Japan eyes regulations for online sellers posing as individuals

The Yomiuri Shimbun

The government plans to draw up guidelines by the end of this fiscal year to regulate business operators who pose as individual sellers and put up defective products on online shopping sites, according to sources.

Demand for online shopping has grown as people stay at home more amid the novel coronavirus pandemic, leading to increased problems involving dubious sales. The government is therefore seeking to heighten the protection of consumers.

These will be the first guidelines specifically targeting such unscrupulous business operators online.

The guidelines are likely to cover online shopping sites such as Amazon and Rakuten, as well as Mercari and other flea market sites. If sellers who pretend to be private individuals on their account conduct multiple transactions to make a profit on these sites, the guidelines will allow the sites’ operators to regard them as business operators.

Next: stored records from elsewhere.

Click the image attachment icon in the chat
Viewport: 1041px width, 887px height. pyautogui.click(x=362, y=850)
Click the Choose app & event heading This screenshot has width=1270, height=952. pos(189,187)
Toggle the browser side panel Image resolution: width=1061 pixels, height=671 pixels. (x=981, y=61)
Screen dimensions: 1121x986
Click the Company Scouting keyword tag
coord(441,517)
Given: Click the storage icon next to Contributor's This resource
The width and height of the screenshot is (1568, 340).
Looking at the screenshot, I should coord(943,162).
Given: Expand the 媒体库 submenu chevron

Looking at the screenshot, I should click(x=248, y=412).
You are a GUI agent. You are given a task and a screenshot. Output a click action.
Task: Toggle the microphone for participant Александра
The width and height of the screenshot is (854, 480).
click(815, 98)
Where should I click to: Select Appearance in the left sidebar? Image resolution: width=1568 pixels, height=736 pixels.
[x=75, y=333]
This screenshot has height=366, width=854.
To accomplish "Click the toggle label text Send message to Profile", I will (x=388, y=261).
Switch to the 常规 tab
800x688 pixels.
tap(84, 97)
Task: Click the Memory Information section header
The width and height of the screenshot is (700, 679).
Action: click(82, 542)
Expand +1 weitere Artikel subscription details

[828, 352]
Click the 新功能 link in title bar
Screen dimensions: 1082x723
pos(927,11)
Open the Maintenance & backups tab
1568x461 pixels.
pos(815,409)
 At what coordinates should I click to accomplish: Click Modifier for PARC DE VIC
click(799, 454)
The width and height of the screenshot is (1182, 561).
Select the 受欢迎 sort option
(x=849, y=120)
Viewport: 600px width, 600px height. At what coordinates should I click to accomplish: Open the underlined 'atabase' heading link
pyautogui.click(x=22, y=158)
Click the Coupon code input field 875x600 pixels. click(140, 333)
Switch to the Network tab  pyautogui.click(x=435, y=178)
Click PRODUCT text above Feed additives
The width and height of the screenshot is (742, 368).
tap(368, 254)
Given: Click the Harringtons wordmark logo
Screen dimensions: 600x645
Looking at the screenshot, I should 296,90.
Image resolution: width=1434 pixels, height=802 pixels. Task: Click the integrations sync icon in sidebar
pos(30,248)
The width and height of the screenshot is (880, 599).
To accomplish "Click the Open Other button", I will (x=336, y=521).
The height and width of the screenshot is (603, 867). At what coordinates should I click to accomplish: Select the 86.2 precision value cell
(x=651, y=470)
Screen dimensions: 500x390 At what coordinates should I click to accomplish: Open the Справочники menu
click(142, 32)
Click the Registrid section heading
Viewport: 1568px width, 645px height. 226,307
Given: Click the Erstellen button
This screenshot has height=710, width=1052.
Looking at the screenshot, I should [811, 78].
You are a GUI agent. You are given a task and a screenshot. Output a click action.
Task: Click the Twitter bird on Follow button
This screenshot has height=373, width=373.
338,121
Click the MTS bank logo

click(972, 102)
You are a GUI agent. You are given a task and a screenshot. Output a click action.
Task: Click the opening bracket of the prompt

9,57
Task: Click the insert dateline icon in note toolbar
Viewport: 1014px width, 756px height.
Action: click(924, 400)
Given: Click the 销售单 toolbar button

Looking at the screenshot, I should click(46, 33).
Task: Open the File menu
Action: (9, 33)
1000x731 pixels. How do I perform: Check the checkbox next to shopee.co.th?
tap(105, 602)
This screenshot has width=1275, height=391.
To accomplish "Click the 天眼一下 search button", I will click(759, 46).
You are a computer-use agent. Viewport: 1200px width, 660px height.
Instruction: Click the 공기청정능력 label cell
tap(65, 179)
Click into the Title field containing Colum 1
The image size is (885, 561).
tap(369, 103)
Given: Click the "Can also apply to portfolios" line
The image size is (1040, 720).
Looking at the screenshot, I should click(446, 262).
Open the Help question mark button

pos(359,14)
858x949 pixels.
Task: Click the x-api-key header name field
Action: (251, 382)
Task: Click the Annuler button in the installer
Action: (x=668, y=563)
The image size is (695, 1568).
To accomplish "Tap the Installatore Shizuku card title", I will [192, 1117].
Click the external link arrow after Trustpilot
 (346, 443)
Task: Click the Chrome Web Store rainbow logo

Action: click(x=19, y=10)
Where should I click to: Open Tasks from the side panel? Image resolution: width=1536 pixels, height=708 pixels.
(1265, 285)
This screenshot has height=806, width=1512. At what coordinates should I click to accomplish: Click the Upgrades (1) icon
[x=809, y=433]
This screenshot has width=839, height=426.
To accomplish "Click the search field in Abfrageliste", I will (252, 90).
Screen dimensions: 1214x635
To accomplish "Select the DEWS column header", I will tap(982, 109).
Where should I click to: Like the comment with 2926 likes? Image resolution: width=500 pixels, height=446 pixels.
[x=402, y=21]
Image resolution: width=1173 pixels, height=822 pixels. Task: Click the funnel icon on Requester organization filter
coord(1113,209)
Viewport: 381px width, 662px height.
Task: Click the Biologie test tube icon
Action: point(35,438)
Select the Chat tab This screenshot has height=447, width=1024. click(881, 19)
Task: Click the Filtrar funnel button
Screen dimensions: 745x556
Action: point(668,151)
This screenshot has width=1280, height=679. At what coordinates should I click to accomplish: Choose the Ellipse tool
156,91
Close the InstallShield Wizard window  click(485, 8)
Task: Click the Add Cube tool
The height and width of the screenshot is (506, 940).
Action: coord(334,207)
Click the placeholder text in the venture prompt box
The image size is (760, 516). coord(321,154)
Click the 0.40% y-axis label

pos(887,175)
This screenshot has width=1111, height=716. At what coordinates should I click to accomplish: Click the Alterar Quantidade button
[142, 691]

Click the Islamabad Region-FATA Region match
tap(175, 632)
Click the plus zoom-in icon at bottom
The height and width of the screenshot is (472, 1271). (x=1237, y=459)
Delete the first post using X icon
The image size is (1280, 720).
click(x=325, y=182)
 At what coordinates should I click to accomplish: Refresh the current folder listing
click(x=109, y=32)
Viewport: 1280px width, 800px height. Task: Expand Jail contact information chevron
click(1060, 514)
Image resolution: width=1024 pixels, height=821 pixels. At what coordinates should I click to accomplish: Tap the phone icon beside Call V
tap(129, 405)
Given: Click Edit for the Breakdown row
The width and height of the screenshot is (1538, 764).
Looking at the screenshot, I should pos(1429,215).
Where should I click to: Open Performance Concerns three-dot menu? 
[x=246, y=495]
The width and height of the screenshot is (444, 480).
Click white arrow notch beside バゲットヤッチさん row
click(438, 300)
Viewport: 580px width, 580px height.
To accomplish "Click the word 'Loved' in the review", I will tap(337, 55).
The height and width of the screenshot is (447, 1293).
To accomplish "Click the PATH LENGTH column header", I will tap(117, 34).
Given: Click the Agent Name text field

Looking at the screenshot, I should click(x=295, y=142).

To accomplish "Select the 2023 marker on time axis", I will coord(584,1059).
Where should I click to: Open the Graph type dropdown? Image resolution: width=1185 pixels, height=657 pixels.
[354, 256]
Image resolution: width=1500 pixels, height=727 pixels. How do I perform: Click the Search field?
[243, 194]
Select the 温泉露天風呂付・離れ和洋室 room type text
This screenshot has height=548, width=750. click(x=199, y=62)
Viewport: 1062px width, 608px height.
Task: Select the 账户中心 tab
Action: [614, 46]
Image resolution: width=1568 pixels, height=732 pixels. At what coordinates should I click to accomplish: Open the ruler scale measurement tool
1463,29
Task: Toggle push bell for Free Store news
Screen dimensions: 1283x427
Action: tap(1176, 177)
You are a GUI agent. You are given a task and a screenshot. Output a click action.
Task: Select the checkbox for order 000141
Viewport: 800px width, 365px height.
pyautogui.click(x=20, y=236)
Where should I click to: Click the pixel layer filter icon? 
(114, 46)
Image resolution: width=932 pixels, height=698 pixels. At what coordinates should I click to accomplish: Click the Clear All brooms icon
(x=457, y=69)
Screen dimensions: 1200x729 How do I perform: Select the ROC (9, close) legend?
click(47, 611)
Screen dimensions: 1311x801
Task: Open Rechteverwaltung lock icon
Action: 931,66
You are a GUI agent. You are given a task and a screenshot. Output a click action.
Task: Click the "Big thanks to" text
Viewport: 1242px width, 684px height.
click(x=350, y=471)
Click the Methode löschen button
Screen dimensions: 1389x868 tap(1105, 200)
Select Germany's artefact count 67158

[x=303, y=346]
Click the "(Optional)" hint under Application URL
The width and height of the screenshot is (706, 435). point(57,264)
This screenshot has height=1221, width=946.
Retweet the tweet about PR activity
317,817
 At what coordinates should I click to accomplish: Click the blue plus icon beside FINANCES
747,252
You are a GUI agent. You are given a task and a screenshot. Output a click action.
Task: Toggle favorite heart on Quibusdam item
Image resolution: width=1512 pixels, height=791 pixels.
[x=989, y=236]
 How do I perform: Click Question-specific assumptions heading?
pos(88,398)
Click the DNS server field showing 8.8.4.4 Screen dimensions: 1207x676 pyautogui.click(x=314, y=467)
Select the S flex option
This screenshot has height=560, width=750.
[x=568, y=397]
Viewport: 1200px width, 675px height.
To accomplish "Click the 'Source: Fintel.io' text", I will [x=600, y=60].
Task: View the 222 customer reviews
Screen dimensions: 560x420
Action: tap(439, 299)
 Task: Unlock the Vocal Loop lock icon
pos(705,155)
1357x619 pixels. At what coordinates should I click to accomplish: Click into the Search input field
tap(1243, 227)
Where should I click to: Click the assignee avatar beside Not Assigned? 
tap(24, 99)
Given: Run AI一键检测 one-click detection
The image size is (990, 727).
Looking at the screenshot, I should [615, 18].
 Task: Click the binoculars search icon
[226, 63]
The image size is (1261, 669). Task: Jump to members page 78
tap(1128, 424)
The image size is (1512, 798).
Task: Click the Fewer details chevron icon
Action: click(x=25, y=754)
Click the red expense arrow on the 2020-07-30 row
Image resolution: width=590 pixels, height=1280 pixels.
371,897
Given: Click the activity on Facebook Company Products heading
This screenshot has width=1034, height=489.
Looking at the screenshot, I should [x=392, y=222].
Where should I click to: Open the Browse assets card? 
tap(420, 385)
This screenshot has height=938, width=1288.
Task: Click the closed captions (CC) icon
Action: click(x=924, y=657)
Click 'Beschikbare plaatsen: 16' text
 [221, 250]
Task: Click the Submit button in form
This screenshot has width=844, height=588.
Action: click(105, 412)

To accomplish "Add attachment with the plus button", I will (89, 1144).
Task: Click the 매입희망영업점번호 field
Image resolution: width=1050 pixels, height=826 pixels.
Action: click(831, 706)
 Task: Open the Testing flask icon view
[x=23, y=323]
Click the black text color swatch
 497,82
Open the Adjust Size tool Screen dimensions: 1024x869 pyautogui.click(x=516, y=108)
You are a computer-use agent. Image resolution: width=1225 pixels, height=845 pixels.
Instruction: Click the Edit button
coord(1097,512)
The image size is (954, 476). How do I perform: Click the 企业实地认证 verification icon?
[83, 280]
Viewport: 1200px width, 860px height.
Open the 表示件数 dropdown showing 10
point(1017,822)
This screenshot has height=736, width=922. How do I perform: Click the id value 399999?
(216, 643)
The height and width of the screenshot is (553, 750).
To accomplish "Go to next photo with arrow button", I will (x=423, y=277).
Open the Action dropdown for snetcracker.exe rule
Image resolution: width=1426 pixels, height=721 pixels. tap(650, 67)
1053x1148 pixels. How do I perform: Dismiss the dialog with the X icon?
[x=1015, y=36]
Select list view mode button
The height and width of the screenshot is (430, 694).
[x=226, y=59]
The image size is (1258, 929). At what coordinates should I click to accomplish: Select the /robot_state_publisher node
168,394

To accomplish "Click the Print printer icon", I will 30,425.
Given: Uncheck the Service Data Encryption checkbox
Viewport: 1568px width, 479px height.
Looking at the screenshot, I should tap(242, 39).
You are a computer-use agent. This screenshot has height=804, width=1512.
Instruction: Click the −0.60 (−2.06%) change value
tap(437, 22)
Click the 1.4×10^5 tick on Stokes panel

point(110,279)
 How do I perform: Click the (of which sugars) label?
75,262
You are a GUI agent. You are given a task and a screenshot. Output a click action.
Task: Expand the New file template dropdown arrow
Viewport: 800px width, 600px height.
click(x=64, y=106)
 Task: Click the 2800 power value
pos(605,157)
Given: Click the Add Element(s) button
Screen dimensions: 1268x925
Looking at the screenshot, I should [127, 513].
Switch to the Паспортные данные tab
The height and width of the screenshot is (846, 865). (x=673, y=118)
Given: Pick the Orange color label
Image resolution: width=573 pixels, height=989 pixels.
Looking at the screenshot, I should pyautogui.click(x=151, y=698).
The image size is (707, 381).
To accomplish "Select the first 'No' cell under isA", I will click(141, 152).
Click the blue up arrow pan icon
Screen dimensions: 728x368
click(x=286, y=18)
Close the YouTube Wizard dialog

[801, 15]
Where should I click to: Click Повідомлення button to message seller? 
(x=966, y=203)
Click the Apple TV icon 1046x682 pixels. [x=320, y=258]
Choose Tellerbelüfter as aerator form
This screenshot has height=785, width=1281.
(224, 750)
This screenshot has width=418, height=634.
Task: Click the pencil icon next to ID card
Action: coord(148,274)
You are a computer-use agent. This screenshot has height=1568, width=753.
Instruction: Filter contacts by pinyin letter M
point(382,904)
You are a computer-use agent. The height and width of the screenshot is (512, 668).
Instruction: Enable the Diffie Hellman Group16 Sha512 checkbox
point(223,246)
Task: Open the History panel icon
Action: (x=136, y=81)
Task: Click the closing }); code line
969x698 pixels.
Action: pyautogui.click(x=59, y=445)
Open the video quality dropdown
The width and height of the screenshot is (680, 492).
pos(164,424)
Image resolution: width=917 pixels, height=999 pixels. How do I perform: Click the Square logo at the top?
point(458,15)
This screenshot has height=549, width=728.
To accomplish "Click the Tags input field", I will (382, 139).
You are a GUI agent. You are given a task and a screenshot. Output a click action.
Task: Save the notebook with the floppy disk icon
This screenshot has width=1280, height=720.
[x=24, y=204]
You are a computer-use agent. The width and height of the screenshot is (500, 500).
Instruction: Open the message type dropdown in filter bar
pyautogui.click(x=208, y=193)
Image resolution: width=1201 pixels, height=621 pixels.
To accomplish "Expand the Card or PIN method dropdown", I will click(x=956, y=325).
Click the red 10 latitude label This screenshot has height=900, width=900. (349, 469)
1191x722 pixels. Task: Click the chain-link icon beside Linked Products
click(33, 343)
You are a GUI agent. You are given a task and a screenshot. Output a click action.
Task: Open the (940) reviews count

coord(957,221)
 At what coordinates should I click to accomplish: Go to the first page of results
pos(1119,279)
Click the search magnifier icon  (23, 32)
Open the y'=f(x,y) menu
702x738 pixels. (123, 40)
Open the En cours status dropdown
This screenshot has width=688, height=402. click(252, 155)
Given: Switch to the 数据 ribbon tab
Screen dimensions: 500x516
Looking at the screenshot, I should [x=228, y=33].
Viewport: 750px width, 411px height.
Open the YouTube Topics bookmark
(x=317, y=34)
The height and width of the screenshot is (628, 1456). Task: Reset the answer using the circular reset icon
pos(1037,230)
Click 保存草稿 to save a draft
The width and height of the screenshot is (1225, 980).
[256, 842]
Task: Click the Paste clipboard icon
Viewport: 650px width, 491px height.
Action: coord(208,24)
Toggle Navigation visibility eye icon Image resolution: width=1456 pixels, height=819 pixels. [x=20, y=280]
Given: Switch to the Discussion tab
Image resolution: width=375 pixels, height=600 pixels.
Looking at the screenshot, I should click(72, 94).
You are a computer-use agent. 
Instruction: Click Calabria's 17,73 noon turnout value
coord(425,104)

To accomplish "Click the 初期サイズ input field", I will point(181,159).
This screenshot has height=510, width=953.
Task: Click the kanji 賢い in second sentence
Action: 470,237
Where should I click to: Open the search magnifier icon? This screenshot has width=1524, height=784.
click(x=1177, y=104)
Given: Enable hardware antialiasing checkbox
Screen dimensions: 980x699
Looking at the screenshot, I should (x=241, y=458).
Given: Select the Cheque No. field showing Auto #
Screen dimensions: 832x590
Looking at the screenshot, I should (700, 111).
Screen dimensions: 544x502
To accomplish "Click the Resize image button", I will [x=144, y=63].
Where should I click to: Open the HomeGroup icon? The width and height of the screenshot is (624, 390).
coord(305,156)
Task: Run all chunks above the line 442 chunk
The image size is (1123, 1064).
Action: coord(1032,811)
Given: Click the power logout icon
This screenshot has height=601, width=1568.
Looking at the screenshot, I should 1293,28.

Specifically, the guidelines are likely to stipulate that a seller will be identified as a business operator if a self-proclaimed individual seller “sells a significant number of items, such as brand-name products, health foods and tickets,” or “continually receives evaluations and reviews over a certain period of time.”

Until now, shopping site operators have devised their own measures to handle such dubious trading practices. There have been no clear national standards to distinguish between individual sellers and business operators.

In many cases involving problems such as the delivery of counterfeit brand items, sellers posing as individuals disappeared and consumers were unable to contact them. Such cases sparked calls to create guidelines.

A new law to protect consumers from online shopping-related problems is likely to be enacted by May, enabling the Consumer Affairs Agency to ask site operators to stop offering certain products if business operators sell defective and other problematic items on their sites. The government believes that the envisaged guidelines will help site operators bar unscrupulous vendors.

According to the National Consumer Affairs Center of Japan, there were 292,060 consultations about problems with online shopping in 2020, the highest level since comparable data became available in 2012. The center attributed the increase to growing demand for online shopping amid the pandemic.

In 2021, the center had received more than 210,000 consultations by the end of November.

According to Fuji Keizai Co., a research firm based in Tokyo, the market for online trade has grown every year, and is expected to reach about ¥15 trillion in 2021.

The Consumer Affairs Agency planned to present a draft of the guidelines to a council comprising people from academia, online shopping industry groups, and other members of the public and private sectors.